Winford, Brandon. ""That Memorable Morning . . . Set in Motion': Black Leadership and the Southern Regional Council in the Postwar New South"" Paper presented at the annual meeting of the 102nd Annual Meeting and Conference of the Association for the Study of African American Life and History, Hilton Cincinnati Netherland Plaza Hotel, Cincinnati, OH, <Not Available>. 2018-06-18 <http://citation.allacademic.com/meta/p1283709_index.html>

APA Citation:

Winford, B. K. ""That Memorable Morning . . . Set in Motion': Black Leadership and the Southern Regional Council in the Postwar New South"" Paper presented at the annual meeting of the 102nd Annual Meeting and Conference of the Association for the Study of African American Life and History, Hilton Cincinnati Netherland Plaza Hotel, Cincinnati, OH <Not Available>. 2018-06-18 from http://citation.allacademic.com/meta/p1283709_index.html

Publication Type: Abstract
Abstract: The history of the Southern Regional Council (SRC) has received significant attention in discussions about white liberalism in the postwar New South.
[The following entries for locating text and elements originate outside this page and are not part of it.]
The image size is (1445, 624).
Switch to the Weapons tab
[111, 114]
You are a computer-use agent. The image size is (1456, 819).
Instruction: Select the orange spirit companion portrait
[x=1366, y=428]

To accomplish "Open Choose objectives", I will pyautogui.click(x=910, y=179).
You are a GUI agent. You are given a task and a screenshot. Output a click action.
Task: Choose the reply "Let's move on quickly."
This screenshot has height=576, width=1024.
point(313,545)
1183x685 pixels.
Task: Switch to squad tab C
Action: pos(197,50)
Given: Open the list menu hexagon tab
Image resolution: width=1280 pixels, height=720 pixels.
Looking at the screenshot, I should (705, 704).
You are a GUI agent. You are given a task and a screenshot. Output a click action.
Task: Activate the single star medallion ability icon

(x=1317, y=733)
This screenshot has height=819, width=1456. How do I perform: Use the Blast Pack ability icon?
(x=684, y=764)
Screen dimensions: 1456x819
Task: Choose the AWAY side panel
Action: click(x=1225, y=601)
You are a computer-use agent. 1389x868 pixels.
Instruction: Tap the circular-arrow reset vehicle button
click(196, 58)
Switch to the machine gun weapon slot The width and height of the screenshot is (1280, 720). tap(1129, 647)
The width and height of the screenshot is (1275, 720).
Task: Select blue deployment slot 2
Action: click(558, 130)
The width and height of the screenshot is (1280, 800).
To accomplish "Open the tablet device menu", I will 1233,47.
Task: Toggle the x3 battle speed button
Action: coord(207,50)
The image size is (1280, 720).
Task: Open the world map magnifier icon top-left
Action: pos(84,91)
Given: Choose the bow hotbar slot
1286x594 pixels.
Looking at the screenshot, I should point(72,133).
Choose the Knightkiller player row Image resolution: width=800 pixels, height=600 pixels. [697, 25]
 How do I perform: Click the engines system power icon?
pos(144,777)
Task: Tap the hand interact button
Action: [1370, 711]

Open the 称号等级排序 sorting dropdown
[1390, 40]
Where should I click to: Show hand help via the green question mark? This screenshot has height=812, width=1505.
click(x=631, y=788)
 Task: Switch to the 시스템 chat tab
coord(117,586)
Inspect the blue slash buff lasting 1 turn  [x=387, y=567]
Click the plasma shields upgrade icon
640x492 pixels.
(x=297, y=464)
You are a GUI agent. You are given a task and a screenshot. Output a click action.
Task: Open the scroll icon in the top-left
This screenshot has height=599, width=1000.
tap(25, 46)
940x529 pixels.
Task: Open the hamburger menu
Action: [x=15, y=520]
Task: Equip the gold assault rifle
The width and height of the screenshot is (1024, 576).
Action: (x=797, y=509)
Yet the organization's establishment in 1944, as a spin-off from the earlier Commission on Interracial Cooperation (CIC), rested on a gathering of southern black leaders at the "Durham Conference" in October 1942. The "Durham Manifesto," which they produced, asserted, "many things have been spoken for him and against him; but the southern Negro is today speaking for himself.” Led by the black sociologist Gordon Blaine Hancock, they put forth their plan of action to deal with American inequality in the wake of postwar prosperity. They wanted “a New Charter of Race Relations in the South” because “the old charter is paternalistic and traditional.” This paper examines the organization's transition to progressive politics in the 1950s and 1960s, which helped usher in a new age of black political leadership by the 1970s. It argues that the SRC's black board members, staff, and general leadership ensured the organization's more expansive role in the field of civil rights than previously understood. The organization became heavily engaged in school desegregation developments across the South in the aftermath of Brown v. Board of Education and it used black consultants to help quell the crisis. Moreover, direct action in the mid-to-late 1950s compelled the organization to take on a larger role. In effect, it became more oriented toward activism than it had ever been. The SRC took on equal employment and voting rights for black Americans in response to the fledgling student movement. A hallmark of the SRC's involvement in voting rights became the Voter Education Project (VEP), which helped pave the way for increased black voter registration in the South before and after the Voting Rights Act of 1965.